Consciousness and cognition are not comutations. They are elaborations of natural agency based on relevance realization. Agency, consciousness, and cognition are ways by which organisms come to know the world. “To live is to know.” (Maturana). At the heart of this is the ability to pick what is relevant, to delimit the arena in a large (open) world. It is not formalizable as an algorithmic process, it is the process of formalization itself. (Relevance realization is the map explaining the mapmaking process itself). We do not create meaning through computation. We generate meaning through living and acting, which is how we get a grip on our reality.
Conclusion
Aristotle’s three levels of soul: nutritive, sensitive, rational.
Fully naturalized animating principle of living systems: autopoiesis, anticipation, adaptation. Constraints are dialectically created and maintained through physical work consuming and metabolizing free energy in far-from-equilibrium thermodynamical systems. This is compatible but not reducible to known laws of physics.
Agential emergentism. Dynamics is contingent and partly generated from the organization itself. Autonomy is neither due to lack of causal determination, nor driven by randomness, but it is also not determined by automated reactions to environment. Autonomy comes from the dialectic interplay of impredicative, continuous, and concurrent subprocesses, constantly requiring the other subprocesses to be present and work properly. This dynamic and emergent self-constraint leads to agency: the ability of self-manufacture, set and pursue intrinsic goals, interact with the arena emanated from inside.
Living organisms are teleological: they want to create and maintain themselves. They do not just behave as if they had agency (Dennett), but they actually do have it.
Scientific causal explanation answer to the how, the (equally scientific, naturalistic) teleological explanation answer to the why.
Do not suffer from the usual problems with teleological explanations:
Future does not causally generate present. The agent pulls the future in the present using anticipative predictive models. These models and their expectations are fully actualized in the present. Requires the learnability/intelligibility of the arena.
No circularity: intentionality, cognition, predictive models can evolve from simple habituation.
No predefined normativity: other than staying alive, all goals emerge intrinsically.
No need for global teleology, on the contrary, life is radically open-ended. Unpredictable, not prestatable, not formalizable.
Living is infinite play. The space of possibilities is evolving, and we the agents have a say as we co-construct the arena.

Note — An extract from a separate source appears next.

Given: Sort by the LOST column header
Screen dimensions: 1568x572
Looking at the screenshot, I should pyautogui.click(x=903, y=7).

Levels are open to further evolution.
Relevance realization is the process of formalization, cannot be formalized. All living systems realize RR. Algorithms don’t encounter it since they live in small worlds (already relevance realized).

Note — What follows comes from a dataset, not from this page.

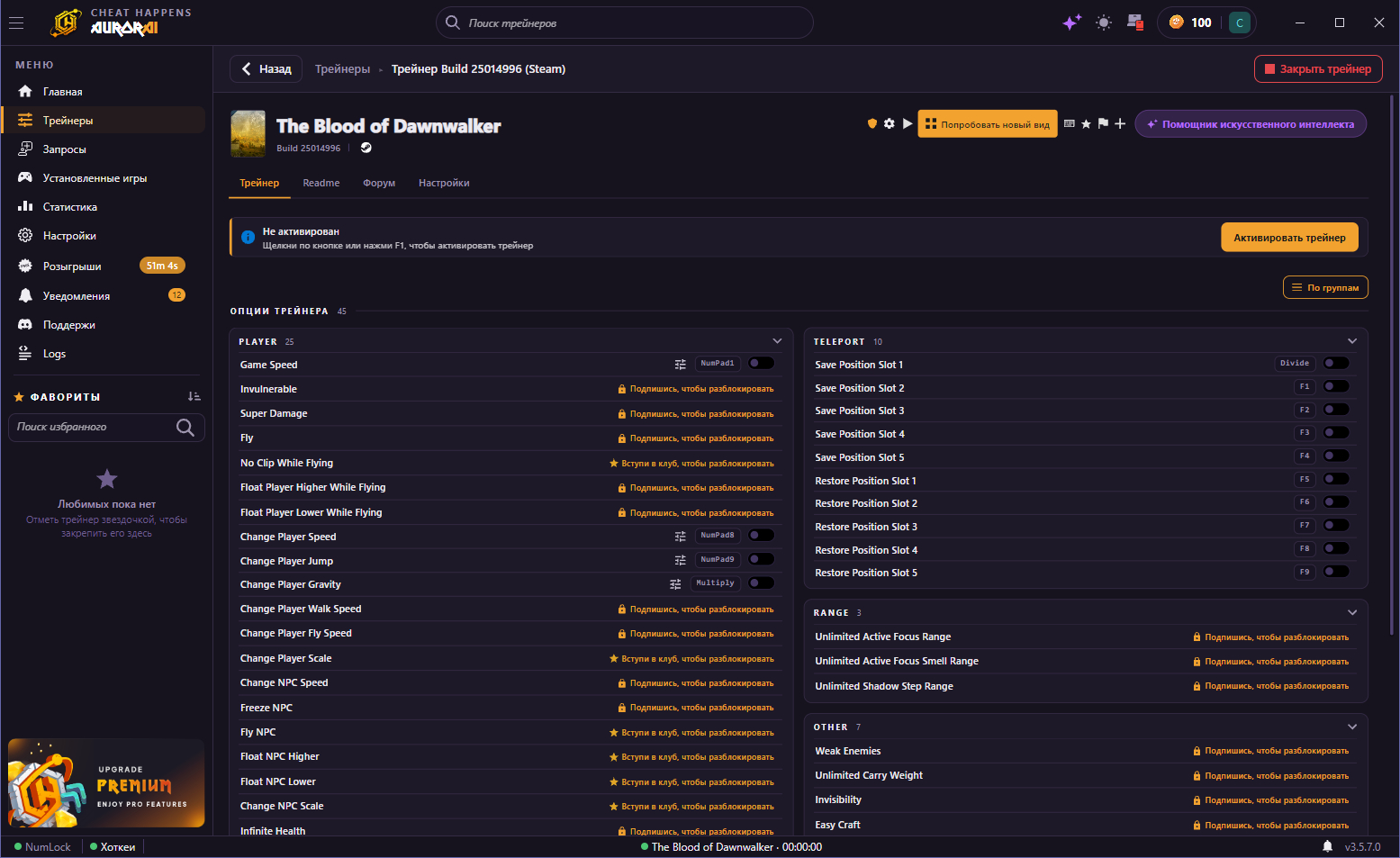Click the keyboard hotkeys icon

Physiological, behavioral, and evolutionary adaptation implement RR in a non-algorithmic fashion, through opponent processing: various dynamic processes, often contradictory, “fight it out”.
Predictive processing is limited:
Variables, framing, small world has been already selected (realized).
Priors needed.
Computationalist approaches (eg Levin) can lead to empirical success but fail to address RR. Here I am torn, in any case, RR and opponent processing seems useful even within the computationalist frame. Actually: “allowing for computationalist approaches as a part of its wider outlook” - seems to mean that we can have good mechanistic models for certain subsystems.
RR exists in low level organisms, like bacteria.
RR and embodied heuristics (Gigerenzer, 2021) and embodied bounded rationality (Mastrogiorgio & Petracca, 2016; Gallese et al., 2020; Petracca,
2021; Petracca & Grayot, 2023). Rationality is doing the appropriate thing to attain one’s goal. In a small world it can be formalized, but in a large world it needs to include RR through opponent processing, so != logic and != intelligence.
"Life is meaningful and precious that way. No machine will ever understand that.", wrote one biological machine to another.